_WHAT THIS TASK INVOLVES_: Could you write out all the records below again, leaving out the pictures, with "Go to the concept page" swapped for "Open the concept page" everywhere it occurs and nothing else changed?

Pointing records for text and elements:

(begin)

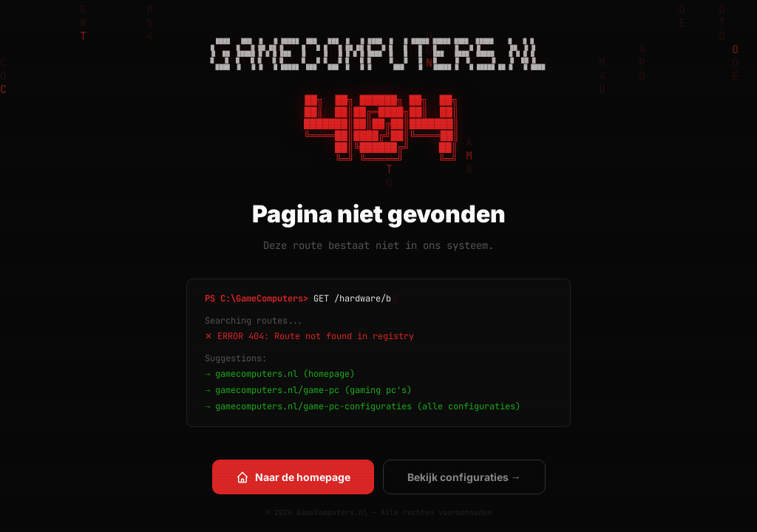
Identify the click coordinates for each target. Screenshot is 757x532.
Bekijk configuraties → (464, 477)
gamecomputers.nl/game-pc (277, 390)
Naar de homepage (293, 477)
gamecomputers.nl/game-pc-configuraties (313, 406)
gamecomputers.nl (257, 374)
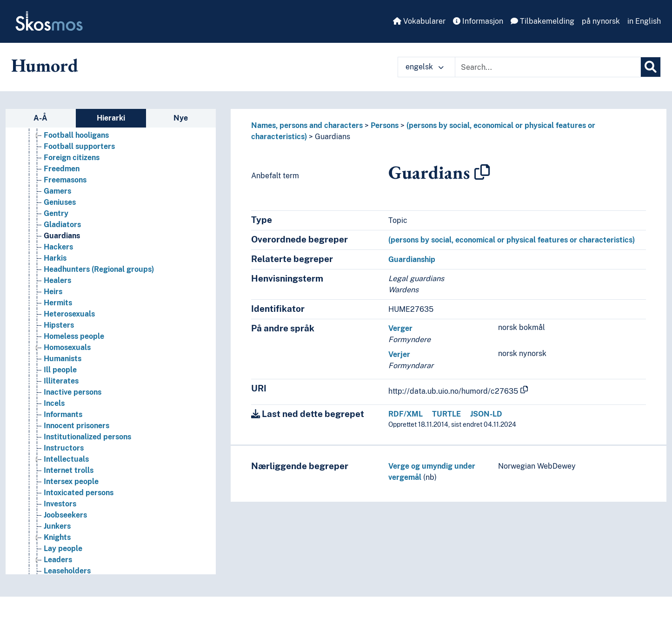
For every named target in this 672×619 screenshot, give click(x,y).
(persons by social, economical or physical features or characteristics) (512, 240)
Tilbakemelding (542, 21)
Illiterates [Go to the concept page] (61, 390)
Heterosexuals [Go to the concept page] (69, 323)
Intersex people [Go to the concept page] (71, 491)
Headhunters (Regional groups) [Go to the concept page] (99, 278)
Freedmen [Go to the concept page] (61, 178)
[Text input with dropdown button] (548, 67)
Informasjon (478, 21)
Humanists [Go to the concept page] (62, 368)
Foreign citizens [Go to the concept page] (72, 167)
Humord (45, 65)
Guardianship (412, 259)
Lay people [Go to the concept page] (63, 558)
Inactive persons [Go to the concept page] (73, 401)
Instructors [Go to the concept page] (64, 457)
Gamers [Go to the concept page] (57, 200)
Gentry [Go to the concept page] (56, 222)
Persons (385, 125)
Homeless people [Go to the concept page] (74, 345)
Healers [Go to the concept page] (57, 289)
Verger (400, 328)
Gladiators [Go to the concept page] (62, 234)
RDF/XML (406, 414)
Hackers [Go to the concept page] (58, 256)
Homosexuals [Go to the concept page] (67, 357)
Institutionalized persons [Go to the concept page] (87, 446)
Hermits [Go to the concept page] (58, 312)
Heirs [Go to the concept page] (53, 301)
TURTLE (446, 414)
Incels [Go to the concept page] (54, 412)
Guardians (333, 136)
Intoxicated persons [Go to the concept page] (79, 502)
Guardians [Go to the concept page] (62, 245)
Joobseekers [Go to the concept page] (65, 524)
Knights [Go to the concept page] (57, 546)
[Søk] (651, 67)
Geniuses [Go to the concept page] (60, 211)
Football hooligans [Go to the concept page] (76, 144)
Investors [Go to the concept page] (60, 513)
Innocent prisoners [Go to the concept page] (76, 435)
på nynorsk (601, 21)
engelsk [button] (425, 67)
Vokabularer (419, 21)
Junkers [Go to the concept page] (57, 535)
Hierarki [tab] (111, 118)
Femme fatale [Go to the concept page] (68, 133)
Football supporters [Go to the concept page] (79, 155)
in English (644, 21)
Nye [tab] (180, 118)
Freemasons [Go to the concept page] (65, 189)
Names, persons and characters (307, 125)
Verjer (399, 354)
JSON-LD (486, 414)
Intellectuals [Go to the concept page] (66, 468)
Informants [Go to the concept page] (63, 424)
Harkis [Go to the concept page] (55, 267)
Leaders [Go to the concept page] (58, 569)
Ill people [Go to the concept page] (60, 379)
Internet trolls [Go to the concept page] (68, 479)
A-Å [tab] (40, 118)
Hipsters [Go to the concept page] (59, 334)
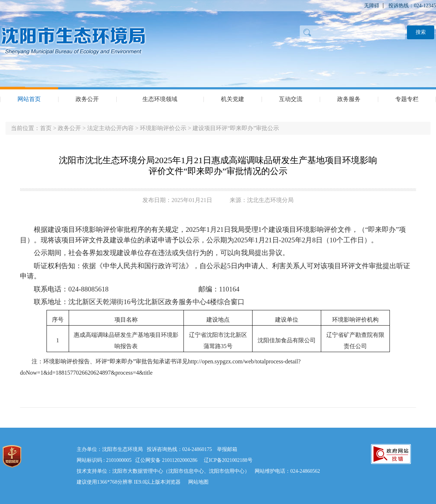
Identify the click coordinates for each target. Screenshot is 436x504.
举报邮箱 (227, 449)
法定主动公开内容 (110, 128)
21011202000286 (179, 460)
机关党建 (233, 99)
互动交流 (291, 99)
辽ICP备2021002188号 (228, 460)
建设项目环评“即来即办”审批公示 (236, 128)
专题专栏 (407, 99)
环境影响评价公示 (163, 128)
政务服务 (349, 99)
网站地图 (198, 482)
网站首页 (29, 99)
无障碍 (372, 5)
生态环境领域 (160, 99)
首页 (46, 128)
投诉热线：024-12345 (412, 5)
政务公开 (87, 99)
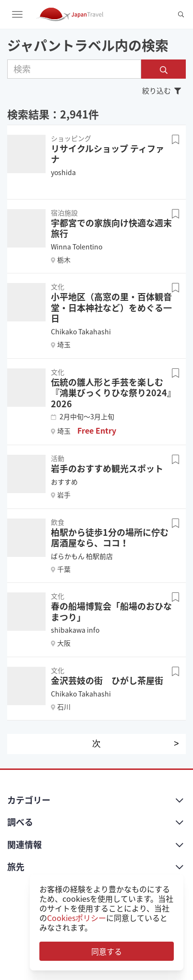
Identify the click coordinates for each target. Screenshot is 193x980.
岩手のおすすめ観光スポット (107, 468)
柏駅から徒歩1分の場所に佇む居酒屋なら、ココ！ (109, 538)
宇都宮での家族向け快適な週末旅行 (111, 228)
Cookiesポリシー (76, 918)
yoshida (63, 172)
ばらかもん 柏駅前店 (82, 556)
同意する (107, 951)
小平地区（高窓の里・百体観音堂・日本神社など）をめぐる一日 (111, 307)
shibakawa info (75, 630)
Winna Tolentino (76, 247)
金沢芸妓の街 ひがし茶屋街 (107, 680)
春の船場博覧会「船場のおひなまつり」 (111, 612)
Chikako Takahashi (81, 331)
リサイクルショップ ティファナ (108, 154)
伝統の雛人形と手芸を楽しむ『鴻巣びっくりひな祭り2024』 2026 (113, 393)
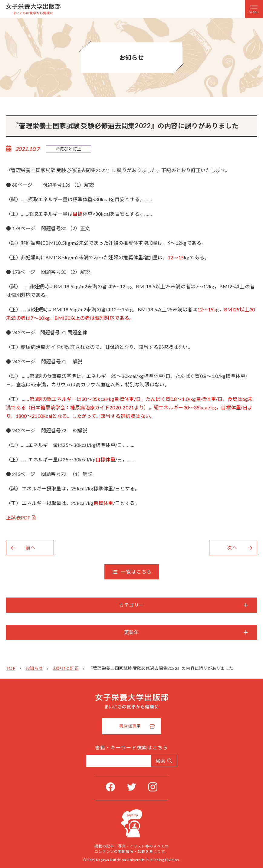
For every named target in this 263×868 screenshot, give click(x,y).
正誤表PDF (18, 517)
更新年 (132, 632)
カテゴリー (132, 605)
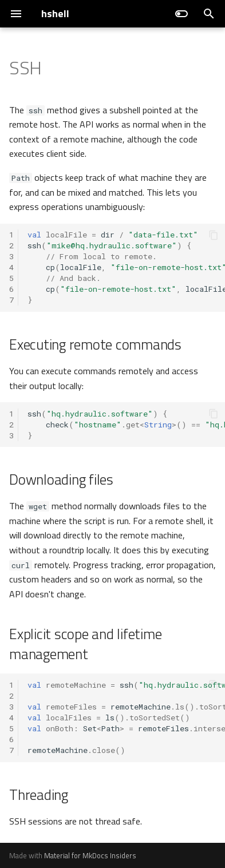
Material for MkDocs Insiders (90, 855)
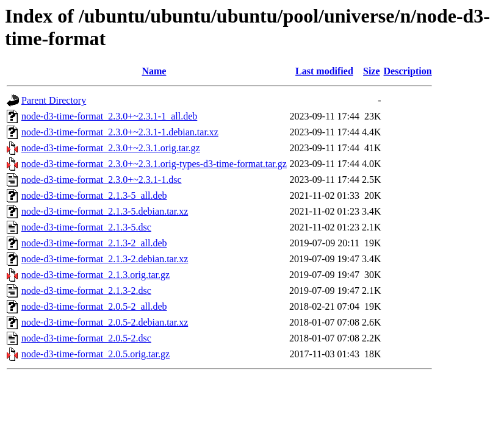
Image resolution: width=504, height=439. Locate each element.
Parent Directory (54, 100)
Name (154, 71)
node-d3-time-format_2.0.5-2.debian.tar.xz (104, 322)
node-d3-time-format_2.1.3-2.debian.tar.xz (104, 259)
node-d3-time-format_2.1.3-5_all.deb (94, 195)
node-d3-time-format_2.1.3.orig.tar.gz (95, 274)
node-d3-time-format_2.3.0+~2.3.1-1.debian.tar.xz (120, 132)
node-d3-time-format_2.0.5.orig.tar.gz (95, 354)
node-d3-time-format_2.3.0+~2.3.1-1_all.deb (109, 116)
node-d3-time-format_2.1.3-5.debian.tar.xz (104, 211)
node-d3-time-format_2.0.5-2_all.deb (94, 306)
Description (408, 71)
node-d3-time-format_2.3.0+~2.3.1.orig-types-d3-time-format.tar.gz (154, 163)
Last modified (324, 71)
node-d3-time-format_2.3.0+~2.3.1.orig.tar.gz (110, 148)
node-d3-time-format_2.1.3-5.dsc (86, 227)
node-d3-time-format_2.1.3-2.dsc (86, 290)
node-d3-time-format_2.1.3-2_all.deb (94, 243)
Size (372, 71)
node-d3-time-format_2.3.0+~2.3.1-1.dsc (101, 179)
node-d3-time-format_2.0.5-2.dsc (86, 338)
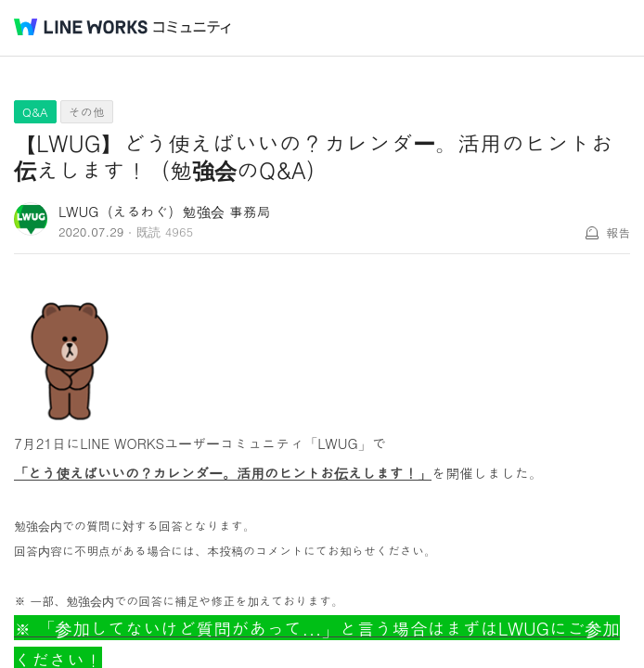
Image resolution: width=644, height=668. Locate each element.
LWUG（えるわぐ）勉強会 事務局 (164, 211)
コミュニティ (192, 27)
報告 (618, 232)
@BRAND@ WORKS (81, 27)
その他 (86, 111)
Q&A (35, 111)
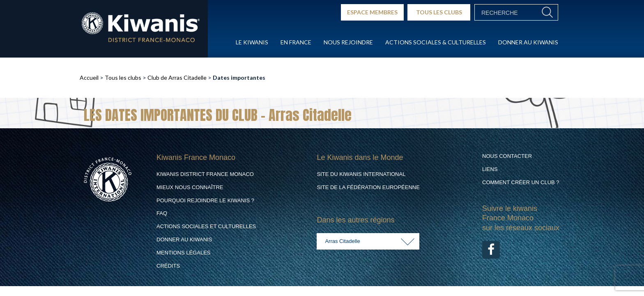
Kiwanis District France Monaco (205, 174)
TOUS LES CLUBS (439, 12)
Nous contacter (507, 156)
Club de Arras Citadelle (177, 77)
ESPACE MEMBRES (372, 12)
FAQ (162, 213)
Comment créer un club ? (521, 182)
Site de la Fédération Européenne (368, 187)
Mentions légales (183, 252)
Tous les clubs (123, 77)
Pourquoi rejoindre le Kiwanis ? (205, 200)
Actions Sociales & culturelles (435, 42)
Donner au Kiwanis (528, 42)
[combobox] (368, 241)
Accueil (89, 77)
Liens (490, 169)
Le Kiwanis (252, 42)
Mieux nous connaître (190, 187)
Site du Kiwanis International (361, 174)
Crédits (168, 266)
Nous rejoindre (348, 42)
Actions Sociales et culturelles (206, 226)
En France (296, 42)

(end)

_ANSWER TO THIS EXERCISE_:
Identify the click coordinates for each target. Screenshot is 757x532.
Bekijk configuraties → (464, 477)
gamecomputers.nl/game-pc (277, 390)
Naar de homepage (293, 477)
gamecomputers.nl/game-pc-configuraties (313, 406)
gamecomputers.nl (257, 374)
For every named target in this 672×619 screenshot, give click(x,y).
(persons by social, economical or physical features or characteristics) (512, 240)
Tilbakemelding (542, 21)
Illiterates [Open the concept page] (61, 390)
Heterosexuals [Open the concept page] (69, 323)
Intersex people [Open the concept page] (71, 491)
Headhunters (Regional groups) [Open the concept page] (99, 278)
Freedmen [Open the concept page] (61, 178)
[Text input with dropdown button] (548, 67)
Informasjon (478, 21)
Humanists [Open the concept page] (62, 368)
Foreign citizens [Open the concept page] (72, 167)
Humord (45, 65)
Guardianship (412, 259)
Lay people [Open the concept page] (63, 558)
Inactive persons [Open the concept page] (73, 401)
Instructors [Open the concept page] (64, 457)
Gamers [Open the concept page] (57, 200)
Gentry [Open the concept page] (56, 222)
Persons (385, 125)
Homeless people [Open the concept page] (74, 345)
Healers [Open the concept page] (57, 289)
Verger (400, 328)
Gladiators [Open the concept page] (62, 234)
RDF/XML (406, 414)
Hackers [Open the concept page] (58, 256)
Homosexuals [Open the concept page] (67, 357)
Institutionalized persons [Open the concept page] (87, 446)
Hermits [Open the concept page] (58, 312)
Heirs [Open the concept page] (53, 301)
TURTLE (446, 414)
Incels [Open the concept page] (54, 412)
Guardians (333, 136)
Intoxicated persons [Open the concept page] (79, 502)
Guardians [Open the concept page] (62, 245)
Joobseekers [Open the concept page] (65, 524)
Knights [Open the concept page] (57, 546)
[Søk] (651, 67)
Geniuses [Open the concept page] (60, 211)
Football hooligans [Open the concept page] (76, 144)
Investors [Open the concept page] (60, 513)
Innocent prisoners [Open the concept page] (76, 435)
på nynorsk (601, 21)
engelsk [button] (425, 67)
Vokabularer (419, 21)
Junkers [Open the concept page] (57, 535)
Hierarki [tab] (111, 118)
Femme fatale [Open the concept page] (68, 133)
Football supporters [Open the concept page] (79, 155)
in English (644, 21)
Nye [tab] (180, 118)
Freemasons [Open the concept page] (65, 189)
Names, persons and characters (307, 125)
Verjer (399, 354)
JSON-LD (486, 414)
Intellectuals [Open the concept page] (66, 468)
Informants [Open the concept page] (63, 424)
Harkis [Open the concept page] (55, 267)
Leaders [Open the concept page] (58, 569)
Ill people [Open the concept page] (60, 379)
Internet trolls [Open the concept page] (68, 479)
A-Å [tab] (40, 118)
Hipsters [Open the concept page] (59, 334)
Identify the click coordinates for each target. Screenshot is 436x504.
举报邮箱 (227, 449)
法定主动公开内容 (110, 128)
21011202000286 (179, 460)
机关党建 (233, 99)
互动交流 (291, 99)
辽ICP备2021002188号 (228, 460)
建设项目环评“即来即办”审批公示 (236, 128)
专题专栏 (407, 99)
环境影响评价公示 (163, 128)
政务服务 (349, 99)
网站地图 (198, 482)
网站首页 (29, 99)
无障碍 (372, 5)
生态环境领域 (160, 99)
首页 (46, 128)
投诉热线：024-12345 (412, 5)
政务公开 (87, 99)
Identify the click coordinates for each target. Screenshot is 193x980.
岩手のおすすめ観光スポット (107, 468)
柏駅から徒歩1分の場所に佇む居酒屋なら、ココ！ (109, 538)
宇都宮での家族向け快適な週末旅行 (111, 228)
Cookiesポリシー (76, 918)
yoshida (63, 172)
ばらかもん 柏駅前店 (82, 556)
同意する (107, 951)
小平地区（高窓の里・百体観音堂・日本神社など）をめぐる一日 (111, 307)
shibakawa info (75, 630)
Winna Tolentino (76, 247)
金沢芸妓の街 ひがし茶屋街 (107, 680)
春の船場博覧会「船場のおひなまつり」 (111, 612)
Chikako Takahashi (81, 331)
リサイクルショップ ティファナ (108, 154)
伝統の雛人形と手芸を楽しむ『鴻巣びっくりひな祭り2024』 2026 (113, 393)
For every named target in this 263×868 screenshot, give click(x,y).
正誤表PDF (18, 517)
更新年 (132, 632)
カテゴリー (132, 605)
Material for MkDocs Insiders (90, 855)
Image resolution: width=504, height=439. Locate each element.
Parent Directory (54, 100)
Name (154, 71)
node-d3-time-format_2.0.5-2.debian.tar.xz (104, 322)
node-d3-time-format_2.1.3-2.debian.tar.xz (104, 259)
node-d3-time-format_2.1.3-5_all.deb (94, 195)
node-d3-time-format_2.1.3.orig.tar.gz (95, 274)
node-d3-time-format_2.3.0+~2.3.1-1.debian.tar.xz (120, 132)
node-d3-time-format_2.0.5.orig.tar.gz (95, 354)
node-d3-time-format_2.3.0+~2.3.1-1_all.deb (109, 116)
node-d3-time-format_2.1.3-5.debian.tar.xz (104, 211)
node-d3-time-format_2.0.5-2_all.deb (94, 306)
Description (408, 71)
node-d3-time-format_2.3.0+~2.3.1.orig-types-d3-time-format.tar.gz (154, 163)
Last modified (324, 71)
node-d3-time-format_2.3.0+~2.3.1.orig.tar.gz (110, 148)
node-d3-time-format_2.1.3-5.dsc (86, 227)
node-d3-time-format_2.1.3-2.dsc (86, 290)
node-d3-time-format_2.1.3-2_all.deb (94, 243)
Size (372, 71)
node-d3-time-format_2.3.0+~2.3.1-1.dsc (101, 179)
node-d3-time-format_2.0.5-2.dsc (86, 338)
Image resolution: width=644, height=668. Locate each element.
LWUG（えるわぐ）勉強会 事務局 (164, 211)
コミュニティ (192, 27)
報告 (618, 232)
@BRAND@ WORKS (81, 27)
その他 (86, 111)
Q&A (35, 111)
Kiwanis District France Monaco (205, 174)
TOUS LES CLUBS (439, 12)
Nous contacter (507, 156)
Club de Arras Citadelle (177, 77)
ESPACE MEMBRES (372, 12)
FAQ (162, 213)
Comment créer un club ? (521, 182)
Site de la Fédération Européenne (368, 187)
Mentions légales (183, 252)
Tous les clubs (123, 77)
Pourquoi rejoindre le Kiwanis ? (205, 200)
Actions Sociales & culturelles (435, 42)
Donner au Kiwanis (528, 42)
[combobox] (368, 241)
Accueil (89, 77)
Liens (490, 169)
Le Kiwanis (252, 42)
Mieux nous connaître (190, 187)
Site du Kiwanis International (361, 174)
Crédits (168, 266)
Nous rejoindre (348, 42)
Actions Sociales et culturelles (206, 226)
En France (296, 42)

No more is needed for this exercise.